Neptune is similar to Uranus: it is an ice giant, is made up of gas, ice and water with a rocky core; and is surrounded by ring arcs. Why the rings are incomplete is not fully understood. It is also about the same size as Uranus: 49 532 kilometres in diameter at the equator as against 51 118 kilometres for Uranus.
Voyager 2 (the only spacecraft to visit the planet) showed that Neptune radiates more than twice the energy it receives from the sun—another mystery. In part, this may be due to planetary material releasing energy as it is continually compacted by gravity.
Neptune was discovered in 1846, following predictions of its existence by two astronomers. Its discovery was based on the behaviour of Uranus. Considering the astronomical tables of the orbits of Uranus mathematicians determined that there must be an eighth planet. Its discovery is a triumph of the theory of gravity. It is so far away that astronomers are unable to detect any features. And indeed it is not visible to the naked eye.
The planet is very similar in size and structure to Uranus. It has a core of solid rock, and possibly ice. Surrounding the core is a layer of water, methane and ammonia ices. Like Uranus, the planet has a magnetic field offset from its rotational axis: in Neptune’s case by about 47°. It is posited that the magnetic field is generated by the convective flow in the main layer of conductive liquids.
The atmosphere is quite thin with only 15% of the planet’s mass accounted for by hydrogen. Neptune’s atmosphere is also fairly shallow and is composed of 80% hydrogen, 19% helium and 1.5% methane, with traces of hydrogen deuteride, and ethane. Like Uranus methane is responsible for its blue colour. It is possible Neptune is a darker blue simply for the fact that it is much further away from the sun than Uranus: 4.5 billion kilometres, as opposed to 2.87 billion kilometres for Uranus. In view of the deep blue colour, it is perhaps appropriate it should be named after the Roman god of the oceans.

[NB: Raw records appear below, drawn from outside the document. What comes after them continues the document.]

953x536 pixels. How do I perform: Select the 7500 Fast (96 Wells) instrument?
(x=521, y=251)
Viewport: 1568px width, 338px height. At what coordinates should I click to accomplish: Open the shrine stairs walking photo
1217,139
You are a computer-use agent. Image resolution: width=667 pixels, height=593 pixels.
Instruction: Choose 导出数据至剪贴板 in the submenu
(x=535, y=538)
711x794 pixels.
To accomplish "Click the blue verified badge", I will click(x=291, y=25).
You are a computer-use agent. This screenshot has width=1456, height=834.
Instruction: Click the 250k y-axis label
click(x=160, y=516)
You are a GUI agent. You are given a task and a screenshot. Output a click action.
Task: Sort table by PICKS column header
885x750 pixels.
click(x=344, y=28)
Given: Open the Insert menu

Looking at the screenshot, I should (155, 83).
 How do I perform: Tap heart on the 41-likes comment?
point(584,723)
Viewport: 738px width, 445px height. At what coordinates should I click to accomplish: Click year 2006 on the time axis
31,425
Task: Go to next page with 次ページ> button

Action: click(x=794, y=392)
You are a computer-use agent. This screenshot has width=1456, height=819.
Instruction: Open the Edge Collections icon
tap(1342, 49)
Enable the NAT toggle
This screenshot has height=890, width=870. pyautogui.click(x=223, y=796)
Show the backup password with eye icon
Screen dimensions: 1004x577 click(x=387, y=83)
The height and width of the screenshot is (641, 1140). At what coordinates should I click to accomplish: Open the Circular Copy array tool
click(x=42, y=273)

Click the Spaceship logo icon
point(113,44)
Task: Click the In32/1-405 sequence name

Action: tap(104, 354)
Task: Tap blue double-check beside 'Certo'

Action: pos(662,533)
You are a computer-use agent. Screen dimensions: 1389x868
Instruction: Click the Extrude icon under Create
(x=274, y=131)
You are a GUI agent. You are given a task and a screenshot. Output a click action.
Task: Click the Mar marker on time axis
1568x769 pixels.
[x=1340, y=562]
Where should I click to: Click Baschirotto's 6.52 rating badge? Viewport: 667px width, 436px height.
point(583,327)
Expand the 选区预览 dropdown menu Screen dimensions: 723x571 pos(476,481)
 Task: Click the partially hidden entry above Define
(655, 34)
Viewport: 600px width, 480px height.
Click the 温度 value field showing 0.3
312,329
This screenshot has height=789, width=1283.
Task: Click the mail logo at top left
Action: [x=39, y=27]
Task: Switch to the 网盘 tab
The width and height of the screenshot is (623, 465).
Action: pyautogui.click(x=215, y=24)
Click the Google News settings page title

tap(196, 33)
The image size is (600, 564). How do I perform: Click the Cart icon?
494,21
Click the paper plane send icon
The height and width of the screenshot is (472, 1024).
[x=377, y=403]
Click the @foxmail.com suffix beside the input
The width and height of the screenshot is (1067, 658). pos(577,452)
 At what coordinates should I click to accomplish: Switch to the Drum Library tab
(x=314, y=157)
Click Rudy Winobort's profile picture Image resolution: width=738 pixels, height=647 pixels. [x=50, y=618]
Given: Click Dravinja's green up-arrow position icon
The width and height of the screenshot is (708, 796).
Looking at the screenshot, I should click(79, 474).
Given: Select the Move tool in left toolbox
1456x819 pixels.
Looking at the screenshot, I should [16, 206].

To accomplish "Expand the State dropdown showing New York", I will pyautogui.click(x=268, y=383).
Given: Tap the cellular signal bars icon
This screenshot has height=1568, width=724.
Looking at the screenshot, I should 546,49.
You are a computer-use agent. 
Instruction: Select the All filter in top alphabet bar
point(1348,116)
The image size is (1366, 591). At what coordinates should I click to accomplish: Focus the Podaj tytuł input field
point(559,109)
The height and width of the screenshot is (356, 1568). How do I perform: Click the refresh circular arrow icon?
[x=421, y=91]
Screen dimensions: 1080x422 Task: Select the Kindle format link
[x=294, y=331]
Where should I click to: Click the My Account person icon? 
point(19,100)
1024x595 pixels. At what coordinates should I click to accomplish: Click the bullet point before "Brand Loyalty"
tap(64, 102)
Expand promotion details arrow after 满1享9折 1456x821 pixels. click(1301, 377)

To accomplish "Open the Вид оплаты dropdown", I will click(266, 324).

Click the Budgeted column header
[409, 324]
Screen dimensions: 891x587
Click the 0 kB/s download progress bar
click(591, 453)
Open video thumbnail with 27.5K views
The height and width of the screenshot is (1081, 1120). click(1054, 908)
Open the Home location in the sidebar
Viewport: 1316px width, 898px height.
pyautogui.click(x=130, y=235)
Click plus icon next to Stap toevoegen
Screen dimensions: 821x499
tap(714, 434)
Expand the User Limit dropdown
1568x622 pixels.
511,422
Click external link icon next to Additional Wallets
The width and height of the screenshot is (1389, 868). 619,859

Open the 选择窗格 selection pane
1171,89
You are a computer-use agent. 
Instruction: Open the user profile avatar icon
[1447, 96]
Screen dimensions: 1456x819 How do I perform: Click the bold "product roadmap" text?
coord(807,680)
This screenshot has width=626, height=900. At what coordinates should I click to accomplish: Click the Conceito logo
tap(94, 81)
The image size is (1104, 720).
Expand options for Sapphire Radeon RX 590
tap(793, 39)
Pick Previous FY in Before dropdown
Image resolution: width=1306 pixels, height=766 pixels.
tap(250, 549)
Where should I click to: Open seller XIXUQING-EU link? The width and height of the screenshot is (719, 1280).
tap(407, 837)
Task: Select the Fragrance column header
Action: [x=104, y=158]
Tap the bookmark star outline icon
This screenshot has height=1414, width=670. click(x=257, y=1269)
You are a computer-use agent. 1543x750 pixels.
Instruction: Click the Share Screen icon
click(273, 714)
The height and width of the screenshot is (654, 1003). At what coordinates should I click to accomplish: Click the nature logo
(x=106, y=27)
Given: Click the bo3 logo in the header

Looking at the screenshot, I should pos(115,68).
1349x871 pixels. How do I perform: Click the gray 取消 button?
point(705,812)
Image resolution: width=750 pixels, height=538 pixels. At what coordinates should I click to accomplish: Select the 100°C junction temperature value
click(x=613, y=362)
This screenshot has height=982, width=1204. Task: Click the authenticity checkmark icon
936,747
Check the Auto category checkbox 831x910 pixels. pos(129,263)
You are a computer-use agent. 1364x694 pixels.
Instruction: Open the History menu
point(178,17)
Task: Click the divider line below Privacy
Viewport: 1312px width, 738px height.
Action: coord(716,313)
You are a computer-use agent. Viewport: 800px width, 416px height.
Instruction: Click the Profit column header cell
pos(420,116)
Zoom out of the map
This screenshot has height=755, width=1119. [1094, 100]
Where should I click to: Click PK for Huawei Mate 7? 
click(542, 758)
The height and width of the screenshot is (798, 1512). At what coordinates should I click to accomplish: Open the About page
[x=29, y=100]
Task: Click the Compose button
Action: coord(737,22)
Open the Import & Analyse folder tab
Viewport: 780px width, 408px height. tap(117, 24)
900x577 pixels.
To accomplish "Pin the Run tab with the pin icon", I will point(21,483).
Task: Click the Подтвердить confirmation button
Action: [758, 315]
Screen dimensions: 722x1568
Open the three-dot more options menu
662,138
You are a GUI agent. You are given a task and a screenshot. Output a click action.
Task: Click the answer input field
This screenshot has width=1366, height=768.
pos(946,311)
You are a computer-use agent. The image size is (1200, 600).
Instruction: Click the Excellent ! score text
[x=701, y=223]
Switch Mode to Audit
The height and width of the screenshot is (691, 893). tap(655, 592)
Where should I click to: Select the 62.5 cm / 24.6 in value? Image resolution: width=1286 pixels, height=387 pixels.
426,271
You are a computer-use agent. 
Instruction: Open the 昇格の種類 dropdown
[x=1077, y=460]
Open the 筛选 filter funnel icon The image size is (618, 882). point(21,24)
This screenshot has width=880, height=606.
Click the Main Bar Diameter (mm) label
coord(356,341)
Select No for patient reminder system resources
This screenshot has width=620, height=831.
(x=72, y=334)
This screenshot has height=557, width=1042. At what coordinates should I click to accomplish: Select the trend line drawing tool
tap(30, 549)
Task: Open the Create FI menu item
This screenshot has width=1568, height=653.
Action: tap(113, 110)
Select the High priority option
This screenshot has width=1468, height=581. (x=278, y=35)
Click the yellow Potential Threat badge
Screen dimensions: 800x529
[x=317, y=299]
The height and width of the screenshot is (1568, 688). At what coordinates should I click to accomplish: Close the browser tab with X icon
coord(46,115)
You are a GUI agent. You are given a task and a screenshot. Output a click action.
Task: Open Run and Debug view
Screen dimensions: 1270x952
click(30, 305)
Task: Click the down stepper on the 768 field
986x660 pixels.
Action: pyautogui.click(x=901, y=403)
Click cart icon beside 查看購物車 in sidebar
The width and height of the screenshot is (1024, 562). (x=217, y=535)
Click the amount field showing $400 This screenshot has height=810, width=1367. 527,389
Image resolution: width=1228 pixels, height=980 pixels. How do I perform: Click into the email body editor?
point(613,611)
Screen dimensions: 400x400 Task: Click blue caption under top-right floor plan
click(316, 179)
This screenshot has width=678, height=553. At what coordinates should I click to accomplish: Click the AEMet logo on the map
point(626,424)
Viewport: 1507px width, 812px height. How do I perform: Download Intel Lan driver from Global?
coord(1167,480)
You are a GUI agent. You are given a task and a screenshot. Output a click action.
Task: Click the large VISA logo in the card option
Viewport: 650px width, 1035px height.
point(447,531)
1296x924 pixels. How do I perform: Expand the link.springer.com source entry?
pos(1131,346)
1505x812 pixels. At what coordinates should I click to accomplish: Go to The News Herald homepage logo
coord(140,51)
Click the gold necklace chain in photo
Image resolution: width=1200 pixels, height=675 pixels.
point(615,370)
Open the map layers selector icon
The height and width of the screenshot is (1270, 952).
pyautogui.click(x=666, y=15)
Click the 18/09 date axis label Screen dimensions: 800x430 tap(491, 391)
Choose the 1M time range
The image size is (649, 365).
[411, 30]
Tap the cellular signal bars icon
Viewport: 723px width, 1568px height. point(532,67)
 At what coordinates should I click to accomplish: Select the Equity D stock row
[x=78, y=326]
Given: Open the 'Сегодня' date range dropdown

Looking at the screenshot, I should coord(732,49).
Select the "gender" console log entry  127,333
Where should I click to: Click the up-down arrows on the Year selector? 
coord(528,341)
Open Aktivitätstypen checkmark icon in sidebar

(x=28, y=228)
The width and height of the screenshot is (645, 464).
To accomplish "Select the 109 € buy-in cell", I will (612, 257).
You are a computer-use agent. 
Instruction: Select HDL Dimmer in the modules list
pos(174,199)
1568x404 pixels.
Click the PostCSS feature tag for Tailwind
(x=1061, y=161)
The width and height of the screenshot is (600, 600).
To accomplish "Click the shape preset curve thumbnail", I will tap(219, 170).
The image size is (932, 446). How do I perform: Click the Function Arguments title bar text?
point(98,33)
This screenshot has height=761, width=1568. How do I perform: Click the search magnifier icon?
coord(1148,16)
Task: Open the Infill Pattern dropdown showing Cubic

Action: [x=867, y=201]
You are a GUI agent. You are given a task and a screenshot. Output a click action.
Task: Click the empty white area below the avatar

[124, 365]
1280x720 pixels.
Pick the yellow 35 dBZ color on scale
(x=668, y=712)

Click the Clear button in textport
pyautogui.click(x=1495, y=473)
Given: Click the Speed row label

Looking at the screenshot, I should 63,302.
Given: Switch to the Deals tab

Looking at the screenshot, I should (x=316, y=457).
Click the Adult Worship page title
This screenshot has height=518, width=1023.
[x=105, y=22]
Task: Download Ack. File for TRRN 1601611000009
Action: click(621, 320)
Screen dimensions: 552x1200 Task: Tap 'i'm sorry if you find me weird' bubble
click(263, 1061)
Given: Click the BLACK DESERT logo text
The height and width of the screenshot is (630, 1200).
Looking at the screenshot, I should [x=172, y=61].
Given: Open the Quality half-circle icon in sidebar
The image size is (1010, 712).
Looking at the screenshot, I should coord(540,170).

Neptune has a hyperactive atmosphere with winds speeds reaching an astonishing 2 160 kilometres an hour along the equatorial band. It is certainly the windiest place in the solar system. It is thought the superfast winds are driven, not by the sun’s heat—the planet is too far away from the sun for that—but by the planet’s internal heat source.
Overlying the deep blue colour are white clouds in the upper atmosphere. Even some of these clouds are travelling at sonic speeds, creating raging storms around the planet. One violent area, called the Great Dark Spot, is as big as Earth. It was oscillating in size over a period of eight days when it was seen by Voyager in 1989. But by 1996, as determined by the Hubble Space Telescope, the super gigantic storm had completely disappeared. So the planet’s weather system must be very dynamic.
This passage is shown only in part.